# [Provided text]
※ ※ ※
M-3. Unitarity of the Basis Transformation Matrix

Show that the basis transformation matrix from Eq. (5.15)

\[U = \frac{1}{\sqrt{2}}\begin{pmatrix} 1 & 1 \\ 1 & -1 \end{pmatrix}\]

is a unitary matrix, i.e., that it satisfies \(U^\dagger U = \mathbf{1}\). Here \(U^\dagger\) is the transpose complex conjugate (Hermitian conjugate) of \(U\).

Hint

Since all elements of \(U\) are real, \(U^\dagger = U^T\) (the transpose matrix). Simply compute \(U^T U\) and verify that it equals the \(2\times 2\) identity matrix.

View solution

M-4. Probability of Sequential Measurements

Consider the following sequential Stern-Gerlach experiment:

  1. An apparatus oriented in the \(z\) direction selects only the beam with spin up (\(S_z = +\hbar/2\)).
  2. The selected beam is passed through an apparatus oriented in the \(x\) direction.
  3. From the \(x\) direction apparatus, only the beam with \(S_x = +\hbar/2\) is selected.
  4. The selected beam is passed through a \(z\) direction apparatus again.

Find the probability of obtaining \(S_z = -\hbar/2\) at the final stage by tracing the probability amplitudes step by step through each stage.

Hint

Use the "multiply amplitudes then add" rule from Ch. 4. The state after step 1 is \(|+\rangle\). The amplitude for \(|+\rangle_x\) to be selected in step 2 is \({}_x\langle+|+\rangle\). The amplitude for \(|-\rangle\) to be found in step 4 is \(\langle-|+\rangle_x\). The overall amplitude is the product of these.
※ ※ ※
# [Written task 1]
Reproduce the passage of the quantum mechanics exercises starting at "is a unitary" and ending at "the \(x\) direction.".
# [Written task 2]
Carry on writing the quantum mechanics exercises from the point where they stop.
The records come from a separate, unrelated source.

# [Data extract]
※ ※ ※
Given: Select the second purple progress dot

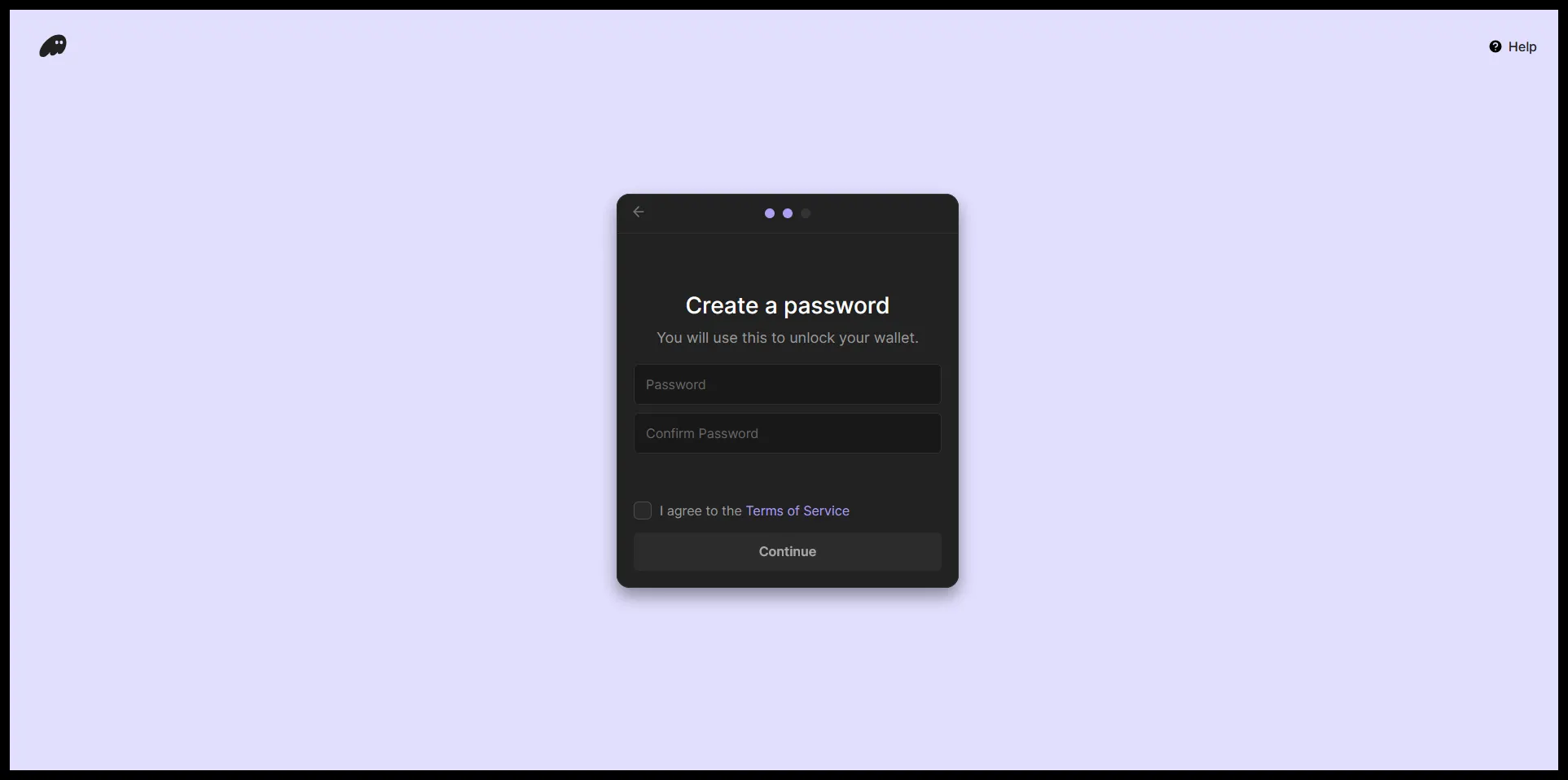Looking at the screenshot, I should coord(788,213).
※ ※ ※
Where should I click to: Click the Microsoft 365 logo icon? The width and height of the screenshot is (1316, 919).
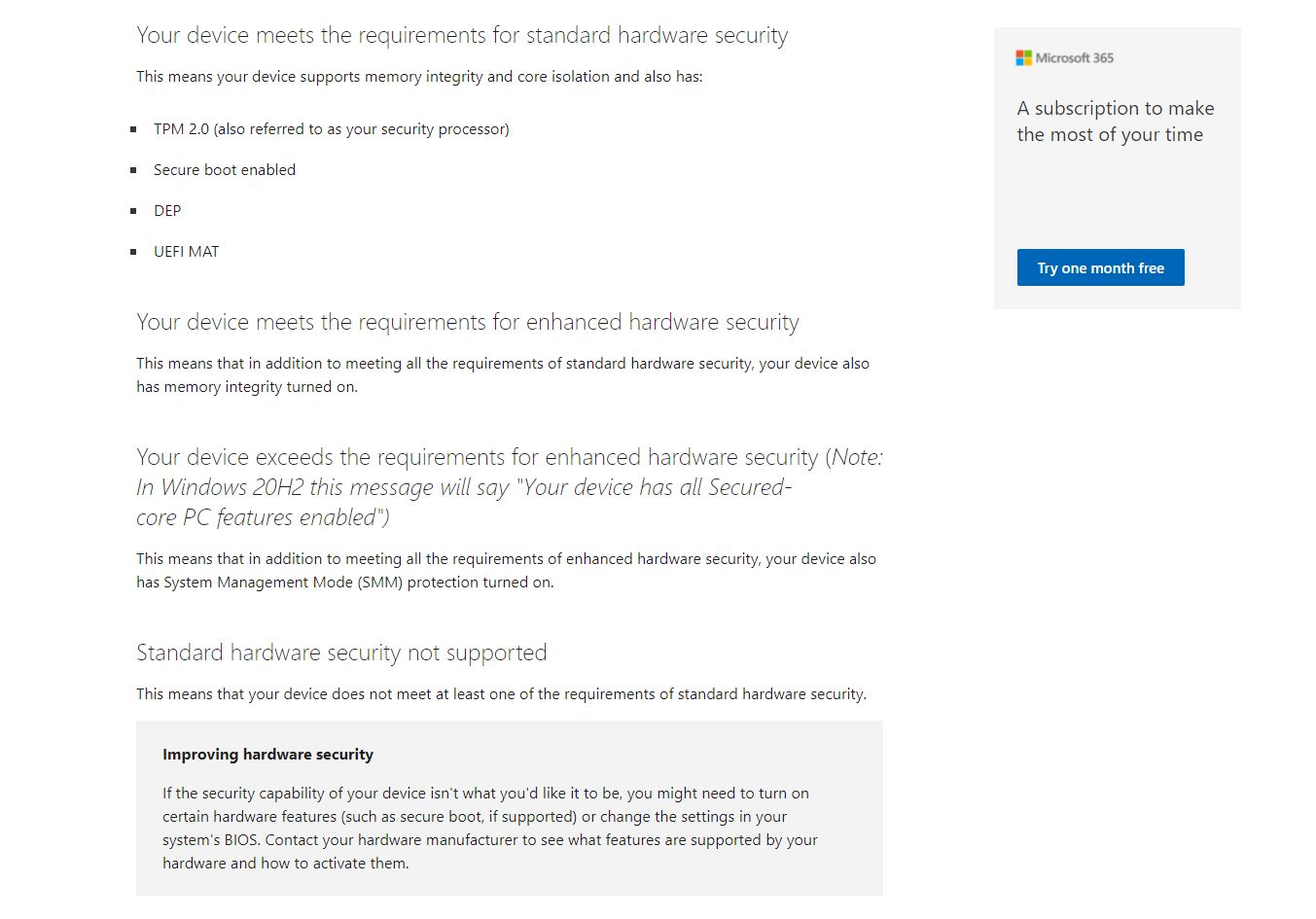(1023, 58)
※ ※ ※
# [Task result 1]
is a unitary matrix, i.e., that it satisfies \(U^\dagger U = \mathbf{1}\). Here \(U^\dagger\) is the transpose complex conjugate (Hermitian conjugate) of \(U\).

Hint

Since all elements of \(U\) are real, \(U^\dagger = U^T\) (the transpose matrix). Simply compute \(U^T U\) and verify that it equals the \(2\times 2\) identity matrix.

View solution

M-4. Probability of Sequential Measurements

Consider the following sequential Stern-Gerlach experiment:

  1. An apparatus oriented in the \(z\) direction selects only the beam with spin up (\(S_z = +\hbar/2\)).
  2. The selected beam is passed through an apparatus oriented in the \(x\) direction.

# [Task result 2]
View solution

Advanced

A-1. Spin Eigenstates in an Arbitrary Direction

Consider a unit vector \(\hat{\mathbf{n}} = (\sin\theta\cos\phi,\;\sin\theta\sin\phi,\;\cos\theta)\) pointing in the direction specified by polar angle \(\theta\) and azimuthal angle \(\phi\) from the \(z\) axis. Verify through the following steps that the eigenstate corresponding to the spin component \(S_{\hat{n}} = +\hbar/2\) along the \(\hat{\mathbf{n}}\) direction is given by

\[|+\rangle_{\hat{n}} = \cos\frac{\theta}{2}\,|+\rangle + e^{i\phi}\sin\frac{\theta}{2}\,|-\rangle\]

(a) Confirm that when \(\theta = 0\), \(|+\rangle_{\hat{n}} = |+\rangle\), and when \(\theta = \pi\), \(|+\rangle_{\hat{n}} = e^{i\phi}|-\rangle\) (which is \(|-\rangle\) up to an overall phase).

(b) Confirm that when \(\theta = \pi/2,\;\phi = 0\), the expression reproduces \(|+\rangle_x\) from Eq. (5.11).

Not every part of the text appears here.